Reading passage —
┄┄┄┄┄┄┄┄┄┄
God’s faithfulness has no limits. “Your lovingkindness, O Lord, extends to the heavens, Your faithfulness reaches to the skies” (Psalm 36:5). “Your faithfulness continues throughout all generations” (Psalm 119:90).

Let’s not forget that, unlike us, everything God sets out to do, He does: “Truly I have spoken; truly I will bring it to pass. I have planned it, surely I will do it” (Isaiah 46:11). “The counsel of the Lord stands forever, the plans of His heart from generation to generation” (Psalm 33:11).

This truth greatly impacted Thomas Chisholm (1866 –1960). He, like Abraham Lincoln, was born in a log cabin in Kentucky. When he was a young man, he surrendered his life to Jesus Christ.

His health was never very good, and he was only able to hold down a few jobs. Even though his life was often difficult, Thomas Chisholm wrote over 1,200 Christian poems. He drew great encouragement from one of his favorite Bible passages: Lamentations 3:21-25 “This I recall to my mind, therefore I have hope. The Lord’s lovingkindnesses indeed never cease, for His compassions never fail. They are new every morning; great is Your faithfulness. ‘The Lord is my portion,’ says my soul, therefore I have hope in Him’ The Lord is good to those who wait for Him, to the person who seeks Him.

Those words inspired Thomas Chisholm to write the famous song “Great is Thy Faithfulness.” He wrote it a full thirty years after he started following Christ. In spite of all he had gone through, he could still write eloquently of God’s faithfulness. That song was relatively unknown until George Beverly Shea sang it in many of the Billy Graham Crusades.
┄┄┄┄┄┄┄┄┄┄
(Source data)
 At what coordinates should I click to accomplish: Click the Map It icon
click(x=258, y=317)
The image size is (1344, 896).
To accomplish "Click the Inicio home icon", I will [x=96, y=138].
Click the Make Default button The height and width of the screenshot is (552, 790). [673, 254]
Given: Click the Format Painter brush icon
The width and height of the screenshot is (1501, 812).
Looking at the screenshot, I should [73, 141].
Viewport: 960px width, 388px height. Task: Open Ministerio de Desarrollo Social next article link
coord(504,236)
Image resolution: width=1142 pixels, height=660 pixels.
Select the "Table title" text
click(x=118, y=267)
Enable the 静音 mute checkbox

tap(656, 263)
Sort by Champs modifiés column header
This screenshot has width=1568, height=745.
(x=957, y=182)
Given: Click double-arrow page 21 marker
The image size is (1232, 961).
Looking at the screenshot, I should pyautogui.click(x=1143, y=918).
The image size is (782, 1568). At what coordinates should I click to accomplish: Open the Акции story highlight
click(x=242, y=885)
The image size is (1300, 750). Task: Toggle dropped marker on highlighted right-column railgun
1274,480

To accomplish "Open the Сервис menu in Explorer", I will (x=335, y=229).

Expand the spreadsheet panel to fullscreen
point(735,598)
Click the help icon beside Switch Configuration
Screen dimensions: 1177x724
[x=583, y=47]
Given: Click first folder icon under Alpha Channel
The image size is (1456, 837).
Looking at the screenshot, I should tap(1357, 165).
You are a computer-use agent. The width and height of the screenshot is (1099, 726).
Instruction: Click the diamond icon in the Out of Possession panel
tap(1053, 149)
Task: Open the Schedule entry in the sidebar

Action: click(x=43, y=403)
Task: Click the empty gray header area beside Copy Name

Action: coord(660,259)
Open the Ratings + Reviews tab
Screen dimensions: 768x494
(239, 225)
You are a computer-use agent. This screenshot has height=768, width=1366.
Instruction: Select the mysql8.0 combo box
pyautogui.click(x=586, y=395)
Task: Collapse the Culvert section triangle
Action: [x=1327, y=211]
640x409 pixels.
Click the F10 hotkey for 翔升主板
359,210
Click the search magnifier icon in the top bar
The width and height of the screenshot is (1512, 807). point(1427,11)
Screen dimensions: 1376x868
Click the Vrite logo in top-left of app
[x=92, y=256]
┄┄┄┄┄┄┄┄┄┄
Stated exercise 1 — Name every Bible reference cited in the passage on God's faithfulness, in the form the passage gives it.
Stated exercise 2 — Render the source data from the line containing "Given: Click the Format Painter brush icon" up to and including the line containing "coord(504,236)" as a JSON list of strings, one per line, leaving out blank lines.

Full solution 1 —
- Psalm 36:5
- Psalm 119:90
- Isaiah 46:11
- Psalm 33:11
- Lamentations 3:21-25

Full solution 2 —
[
  "Given: Click the Format Painter brush icon",
  "The width and height of the screenshot is (1501, 812).",
  "Looking at the screenshot, I should [73, 141].",
  "Viewport: 960px width, 388px height. Task: Open Ministerio de Desarrollo Social next article link",
  "coord(504,236)"
]